Le président Macron souhaite non seulement développer l’économie numérique, mais également faire du numérique un outil omniprésent dans la vie de tous les jours. Ainsi, le nouveau président de la République souhaite développer le numérique dans plusieurs domaines :

  • Social : afin de pouvoir développer le numérique, Emmanuel Macron souhaite d’abord donner l’accès au très haut débit partout en France, éliminer les zones sans réseau et développer des services locaux de formation aux outils du numérique.
  • Santé : un important développement de la télémédecine est voulu par le nouveau président, ainsi que l’usage des objets connectés dans le suivi à distance des patients. Cela permettrait selon En Marche ! de lutter contre les déserts médicaux.
  • Administration : l’objectif du quinquennat est d’arriver à 100% des démarches administratives pouvant être effectuées sur internet, excepté la première remise des documents d’identité officiels.
  • Etat-plateforme : Monsieur Macron souhaite mettre en place le concept d’Etat-plateforme, c’est-à-dire un Etat servant de cadre de développement, à l’intérieur duquel les citoyens eux-mêmes proposent des solutions et agissent. L’exemple illustrant ce concept est celui d’un smartphone, qui sert de cadre à des applications créées par des acteurs différents du constructeur du smartphone.

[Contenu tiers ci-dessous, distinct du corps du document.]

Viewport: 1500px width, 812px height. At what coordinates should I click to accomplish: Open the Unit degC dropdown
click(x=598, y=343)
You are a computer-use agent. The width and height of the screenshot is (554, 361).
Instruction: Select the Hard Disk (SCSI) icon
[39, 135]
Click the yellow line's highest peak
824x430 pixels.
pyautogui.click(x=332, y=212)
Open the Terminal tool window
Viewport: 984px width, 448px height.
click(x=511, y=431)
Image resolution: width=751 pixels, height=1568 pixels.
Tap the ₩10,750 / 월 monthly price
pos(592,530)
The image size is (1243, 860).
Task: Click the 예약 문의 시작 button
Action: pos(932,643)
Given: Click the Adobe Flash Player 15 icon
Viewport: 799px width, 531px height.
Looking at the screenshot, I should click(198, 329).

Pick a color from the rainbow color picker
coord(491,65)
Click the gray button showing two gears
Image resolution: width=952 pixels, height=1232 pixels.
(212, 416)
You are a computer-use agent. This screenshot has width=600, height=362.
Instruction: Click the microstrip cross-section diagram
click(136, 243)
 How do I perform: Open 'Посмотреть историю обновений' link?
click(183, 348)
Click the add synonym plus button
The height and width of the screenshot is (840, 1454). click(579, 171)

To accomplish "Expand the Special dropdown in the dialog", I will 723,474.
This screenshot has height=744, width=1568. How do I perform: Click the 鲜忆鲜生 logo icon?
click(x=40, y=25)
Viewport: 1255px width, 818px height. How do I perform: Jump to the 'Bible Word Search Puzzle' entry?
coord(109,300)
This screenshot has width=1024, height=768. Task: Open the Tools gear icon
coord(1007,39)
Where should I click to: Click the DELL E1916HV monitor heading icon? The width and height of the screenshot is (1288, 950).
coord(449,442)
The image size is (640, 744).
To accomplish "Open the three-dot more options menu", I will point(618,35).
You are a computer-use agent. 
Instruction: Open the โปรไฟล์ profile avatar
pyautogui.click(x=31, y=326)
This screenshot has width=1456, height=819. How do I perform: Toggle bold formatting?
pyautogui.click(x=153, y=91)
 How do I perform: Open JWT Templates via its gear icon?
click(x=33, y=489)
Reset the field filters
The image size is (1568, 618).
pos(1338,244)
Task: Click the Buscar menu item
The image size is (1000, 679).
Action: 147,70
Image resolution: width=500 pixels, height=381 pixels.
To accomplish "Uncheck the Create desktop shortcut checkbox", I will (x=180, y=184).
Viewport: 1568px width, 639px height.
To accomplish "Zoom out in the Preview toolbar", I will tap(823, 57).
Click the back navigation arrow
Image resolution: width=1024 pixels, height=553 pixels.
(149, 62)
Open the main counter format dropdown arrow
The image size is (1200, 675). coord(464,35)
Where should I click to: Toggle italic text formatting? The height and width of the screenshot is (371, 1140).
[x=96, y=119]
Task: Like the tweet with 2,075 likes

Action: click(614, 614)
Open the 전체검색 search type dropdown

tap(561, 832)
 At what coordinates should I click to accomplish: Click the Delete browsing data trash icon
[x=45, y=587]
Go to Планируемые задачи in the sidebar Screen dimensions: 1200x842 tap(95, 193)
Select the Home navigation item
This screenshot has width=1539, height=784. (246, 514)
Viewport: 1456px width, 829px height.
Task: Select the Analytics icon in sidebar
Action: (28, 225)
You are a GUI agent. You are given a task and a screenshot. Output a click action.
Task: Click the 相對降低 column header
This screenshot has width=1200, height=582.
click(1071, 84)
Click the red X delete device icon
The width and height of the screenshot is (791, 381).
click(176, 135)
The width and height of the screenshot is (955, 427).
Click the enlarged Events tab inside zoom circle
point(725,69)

La numérisation des services publics permettrait la transformation de l’Etat actuel en Etat-plateforme.

 

Le nouveau président projette donc de développer le numérique de façon ambitieuse, d’étendre les champs d’actions liés à ce domaine dans l’économie, grâce notamment à l’Europe. Mais encore à celui de la vie quotidienne avec une numérisation de l’Etat et de ses services. Vient maintenant la question de la mise en place de ce projet ambitieux, celle de savoir s’il est réalisable et, si oui, quels seront les risques et les impacts sur la vie quotidienne des citoyens.